く・も・ん・通・信
11月2日のGLOCOMフォーラムには多数の方にご参加いただき、とても充実した集まりになりました。その記録は、別途『智場』の特別号に掲載される予定ですので、どうかご期待ください。
フォーラムでもご報告した通り、私はこの10月前半に、会津泉、アダム・ピーク両研究員とともに、今ではほとんど恒例のようになった、“情報革命視察の旅”をしてきました。今回はニューヨークを皮切りに、ロンドン、ストックホルム、ミュンヘン、ボンとまわってきました。行く先々に、会津、ピーク両君の親しい友人たちがいて、この10年ほどの間に、2人が世界中いたるところに大変な人脈を作り上げていたことに、改めて感心しました。

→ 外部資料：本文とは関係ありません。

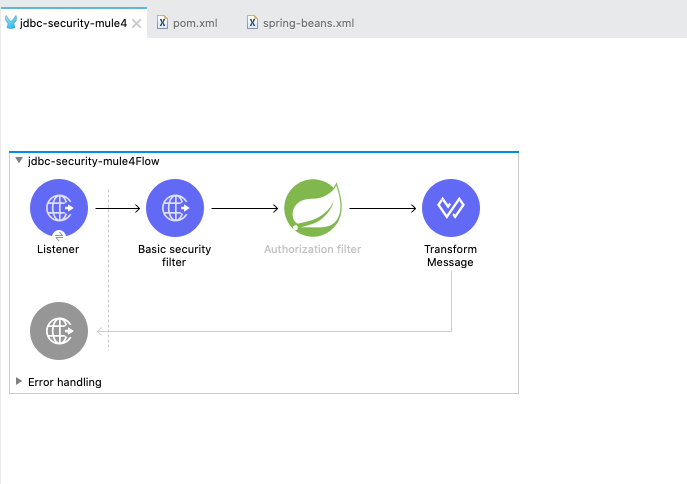The width and height of the screenshot is (687, 484).
Task: Click the Basic security filter label
Action: 175,256
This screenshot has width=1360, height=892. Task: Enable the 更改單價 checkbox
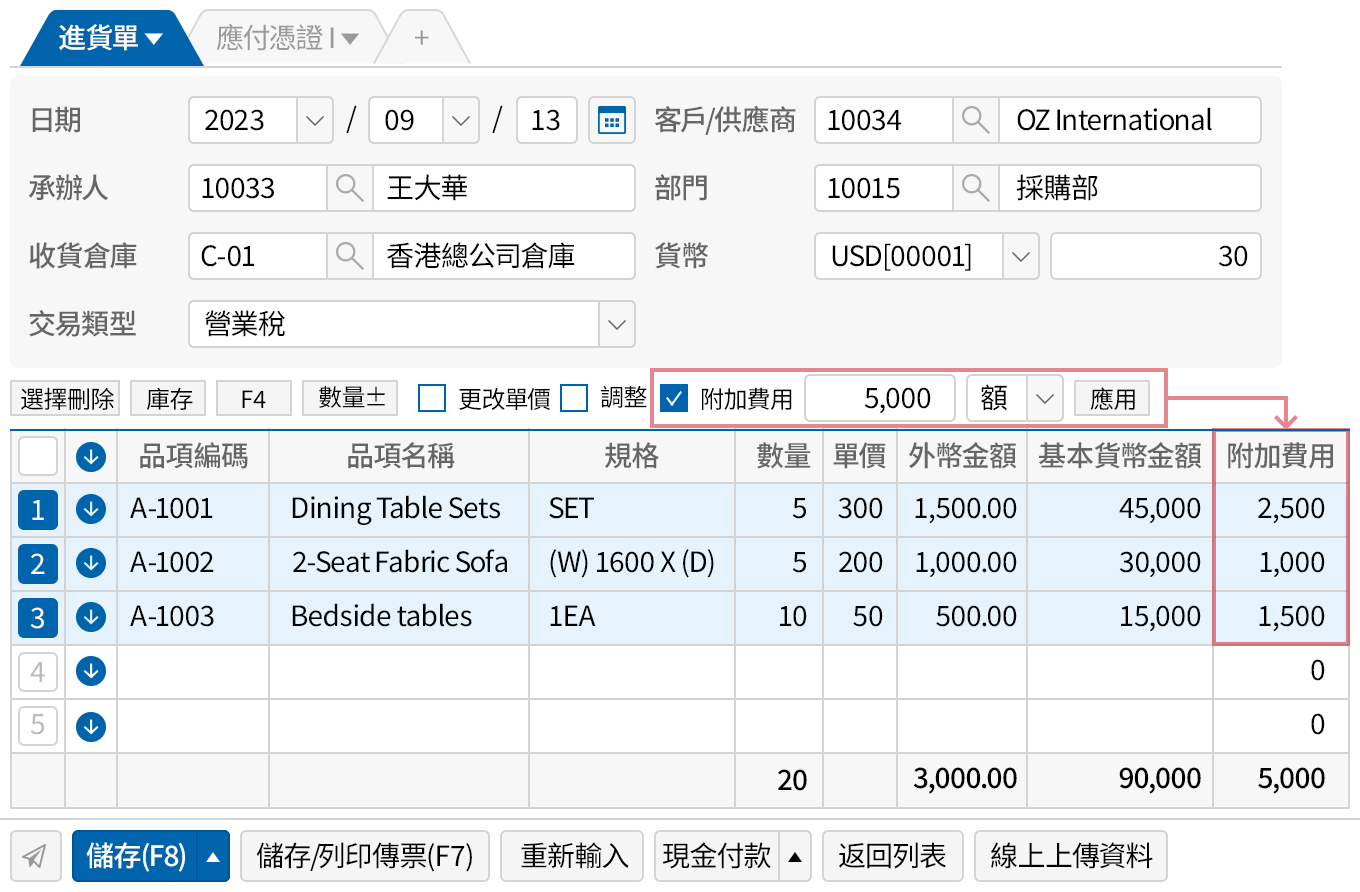(431, 398)
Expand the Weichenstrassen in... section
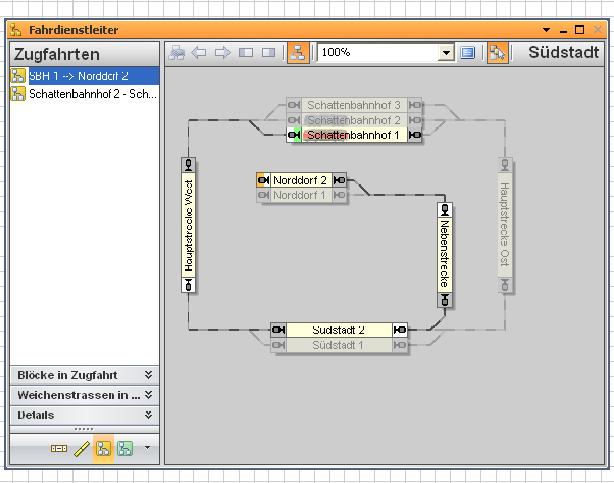 148,395
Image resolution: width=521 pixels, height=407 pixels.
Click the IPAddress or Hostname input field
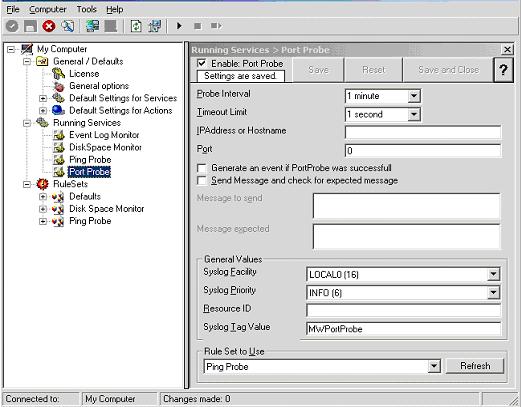(x=423, y=132)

今回の旅を通じて受けた一番大きな印象は、強気と弱気の交錯です。これからは広帯域とモバイル・インターネットだという言い方は、どこに行っても聞かれました。しかし他方では、ドット・コム企業の株価のつるべ落としの下落や、第三世代携帯電話用周波数のオークション価格があまりにも高騰したことに対する懸念、そしてオークション方式をとっていない韓国や日本の台頭に対する恐れなどが、さまざまな人の口から聞かれました。
どうやら、少なくとも短期的には、これまで米国を中心に怒濤のような進展を見せていた“ニュー・エコノミー”への流れは、一つの踊り場に来たようです。一方でそれを支えるインフラやプラットフォームが圧倒的に不足していること、他方でそれが引き起こしている“デジタル・ディバイド”の拡大に対する人々の不満がつのってきていること、がその大きな理由でしょう。
しかし、それと同時に、産業化そのものを超える新しいパワーの台頭、すなわち狭義の“情報化”は、あるいは“情報産業化”とは区別される“情報社会化”は、依然として活発に進んでいるように思われます。
それを象徴しているのが、今回のICANN理事選挙に見られた、産業界のインターネット支配に反対して個人の声を守ろうとする人々の進出です。今回のGLOCOMフォーラムで注目した、“ギーク”たち、あるいは“ネティズン(智民)”たちが先頭に立って推進している各種の“サイバー・アクティビズム”運動も、同じ流れの中にあります。
情報社会化は、ますます情報産業化と対立を深めていくのか、それとも両者の間に相互補完・協働関係が展開していくのか、世界は今まさにその岐路に立っているのではないでしょうか。